Comparative Analyses of Arabidopsis complex glycan1 Mutants and Genetic Interaction with staurosporin and temperature sensitive3a

We compare three Arabidopsis ( Arabidopsis thaliana ) complex glycan1 ( cgl1 ) alleles and report on genetic interaction with staurosporin and temperature sensitive3a ( stt3a ). STT3a encodes a subunit of oligosaccharyltransferase that affects efficiency of N -glycan transfer to nascent secretory proteins in the endoplasmic reticulum; cgl1 mutants lack N -acetyl-glucosaminyltransferase I activity and are unable to form complex N -glycans in the Golgi apparatus.
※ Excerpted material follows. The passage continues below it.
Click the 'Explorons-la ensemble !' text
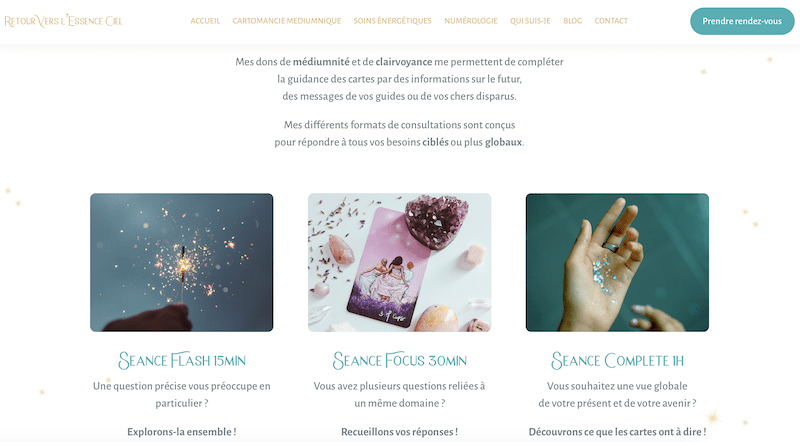[182, 432]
By studying CGL1-green fluorescent protein fusions in transient assays, we show that the extra N -glycosylation site created by a point mutation in cgl1 C5 is used in planta and interferes with folding of full-length membrane-anchored polypeptides in the endoplasmic reticulum. Tunicamycin treatment or expression in the stt3a-2 mutant relieved the folding block, and migration to Golgi stacks resumed. Complementation tests with C5-green fluorescent protein and other N -glycosylation variants of CGL1 demonstrated that suppression of aberrant N -glycosylation restores activity. Interestingly, CGL1 seems to be functional also as nonglycosylated enzyme. Two other cgl1 alleles showed splicing defects of their transcripts. In cgl1 C6, a point mutation affects the 3′ splice site of intron 14, resulting in frame shifts; in cgl1 - T , intron 11 fails to splice due to insertion of a T-DNA copy. Introgression of stt3a-2 did not restore complex glycan formation in cgl1 C6 or cgl1-T but suppressed the N -acetyl-glucosaminyltransferase I defect in cgl1 C5. Root growth assays revealed synergistic effects in double mutants cgl1 C6 stt3a-2 and cgl1 - T stt3a-2 only. Besides demonstrating the conditional nature of cgl1 C5 in planta, our observations with loss-of-function alleles cgl1 C6 and cgl1-T in the stt3a-2 underglycosylation background prove that correct N -glycosylation is important for normal root growth and morphology in Arabidopsis.